### TASK ITEM:
Print exactly the line that contains "The width and", then every following line through the end of the material; include nothing else and no pictures.

*** MATERIAL FOR THIS EXERCISE ***

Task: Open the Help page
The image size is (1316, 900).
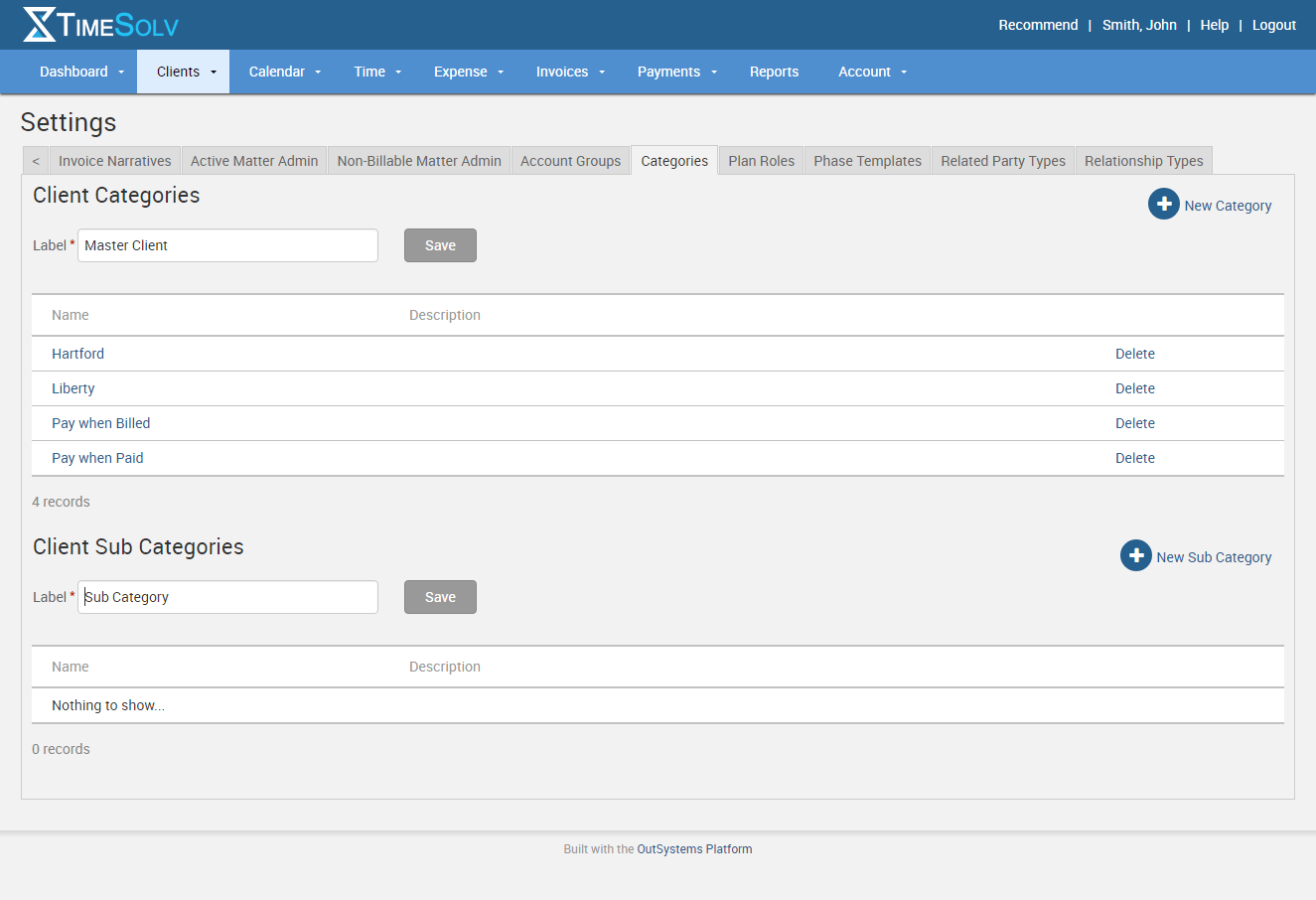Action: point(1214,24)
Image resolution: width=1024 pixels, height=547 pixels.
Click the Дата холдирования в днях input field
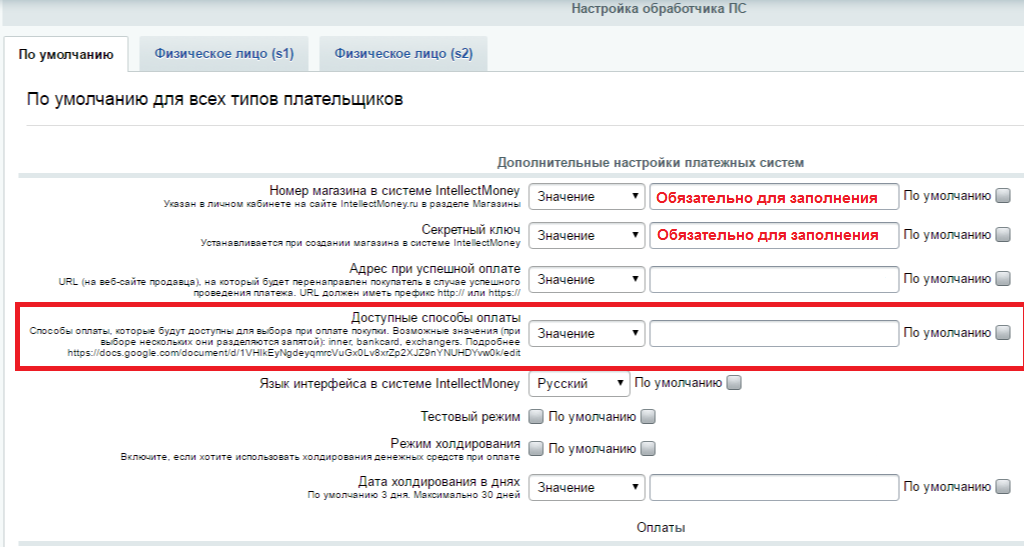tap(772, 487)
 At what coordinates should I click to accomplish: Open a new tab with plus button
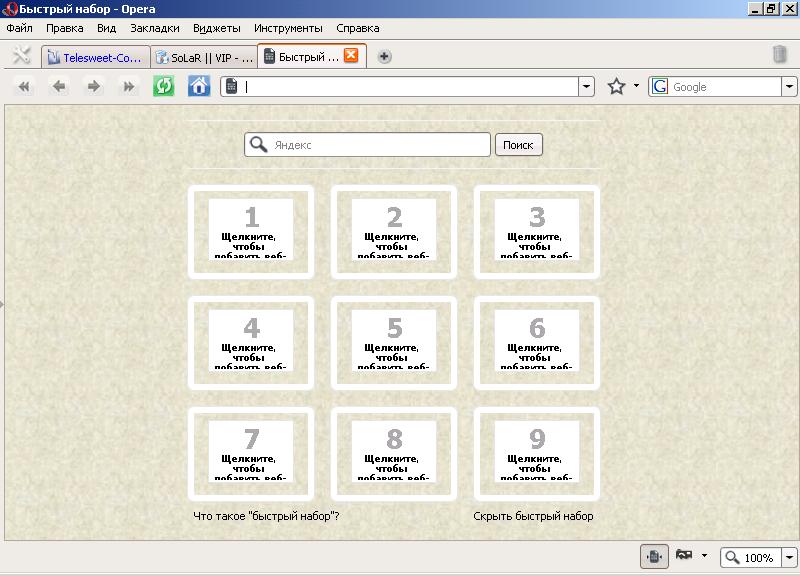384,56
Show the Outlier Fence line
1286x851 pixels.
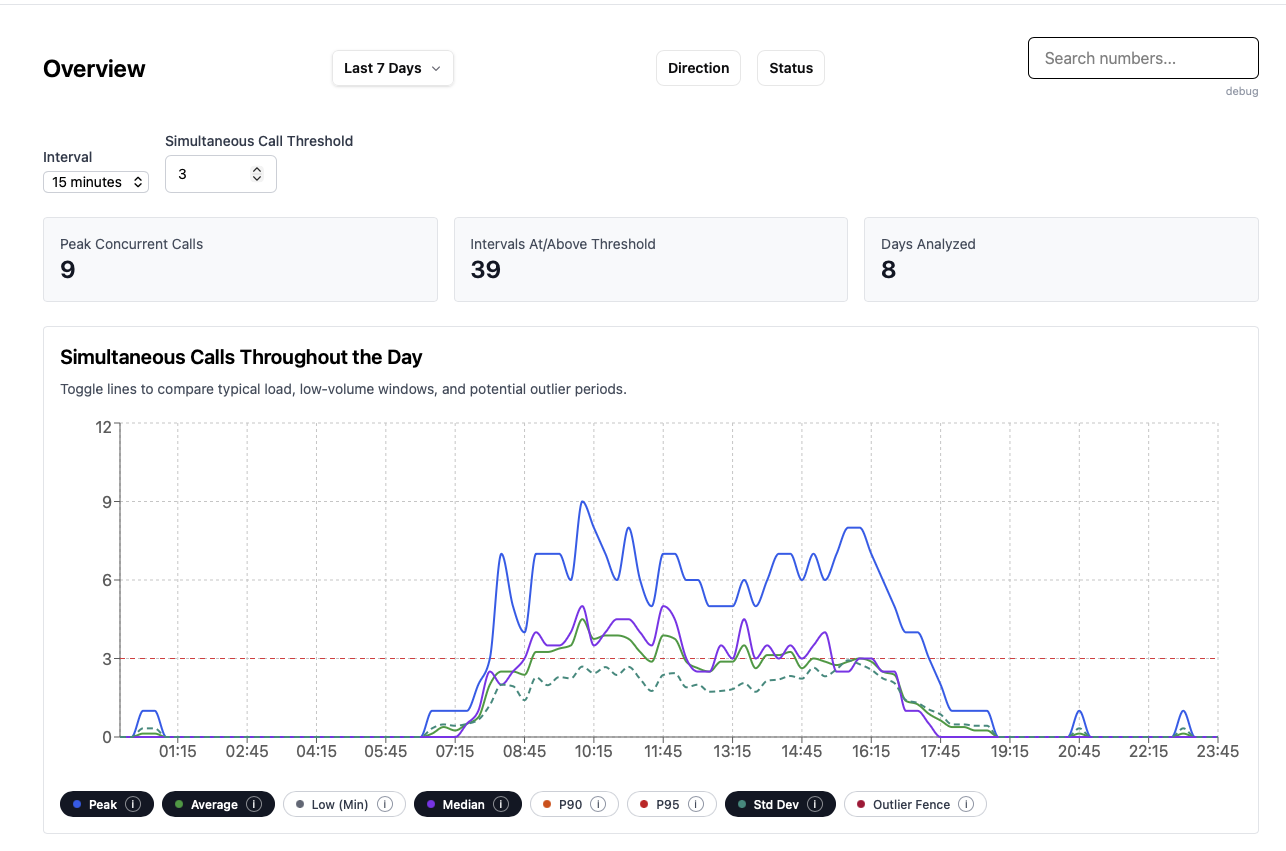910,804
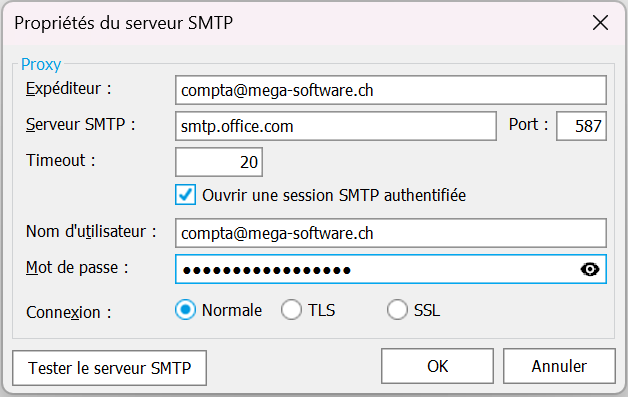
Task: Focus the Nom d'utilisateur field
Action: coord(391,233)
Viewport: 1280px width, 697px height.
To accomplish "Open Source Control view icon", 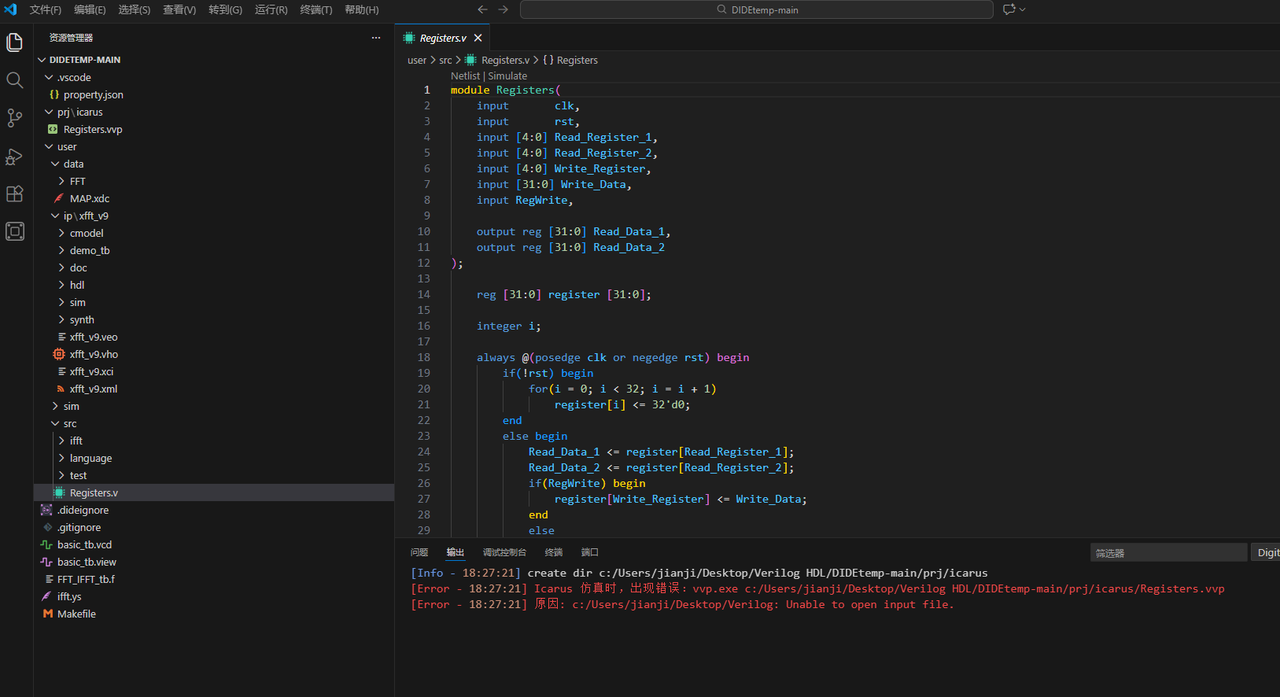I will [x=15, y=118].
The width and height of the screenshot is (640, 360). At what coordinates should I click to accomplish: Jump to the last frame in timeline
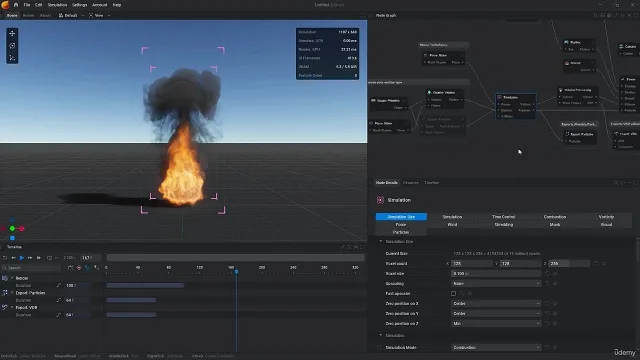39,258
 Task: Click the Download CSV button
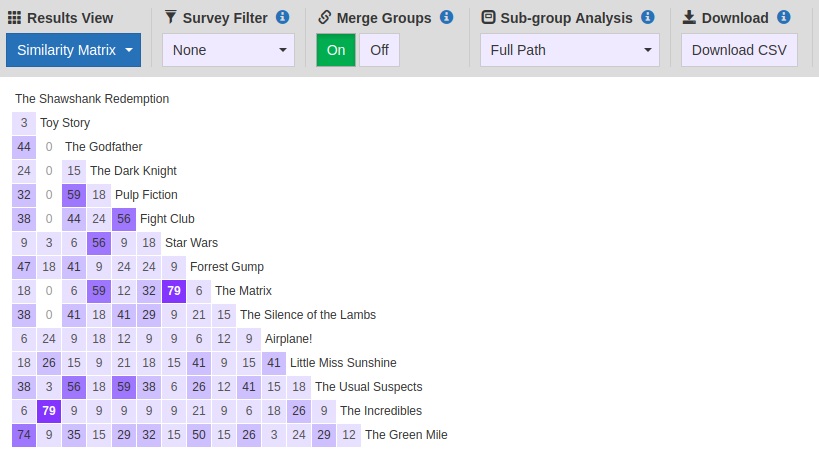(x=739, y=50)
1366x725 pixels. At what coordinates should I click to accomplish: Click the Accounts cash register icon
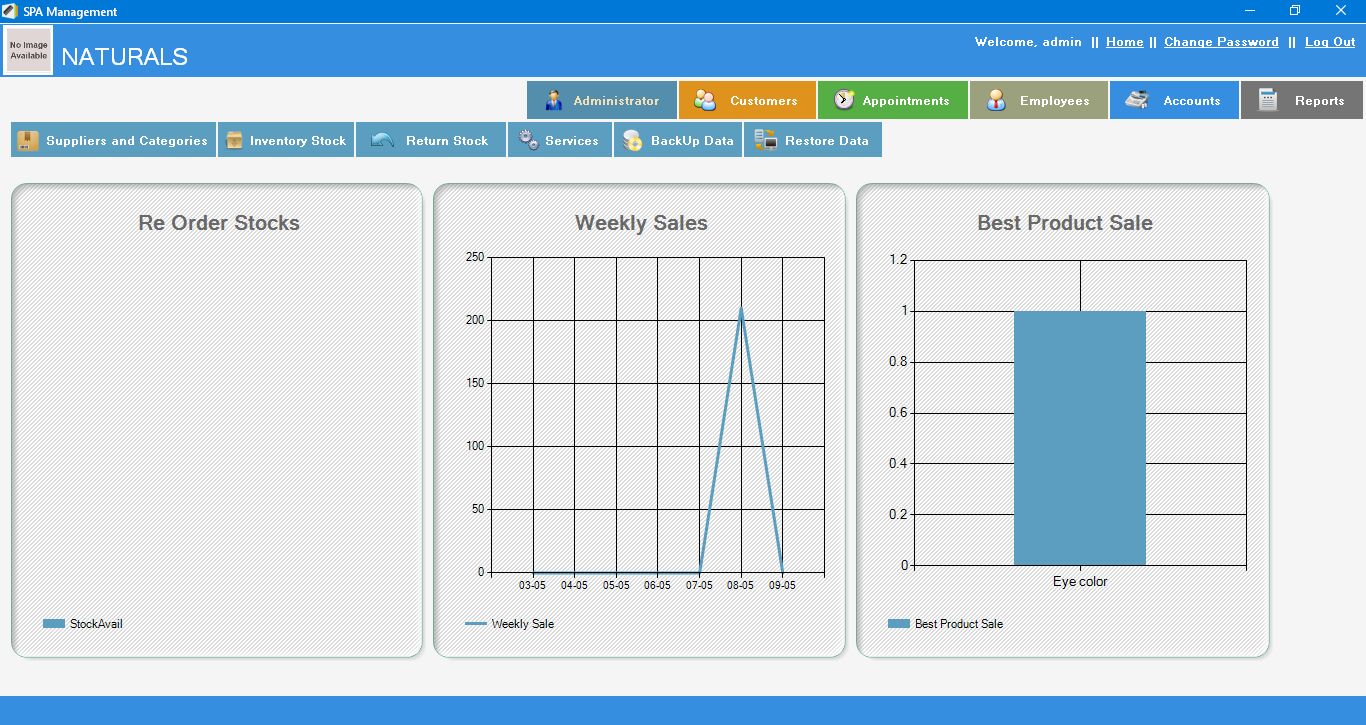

***

### RESPONSE TO THE TASK:
The width and height of the screenshot is (640, 360). At what coordinates should I click to accomplish: Jump to the last frame in timeline
39,258
 Task: Click the Download CSV button
(x=739, y=50)
1366x725 pixels. At what coordinates should I click to accomplish: Click the Accounts cash register icon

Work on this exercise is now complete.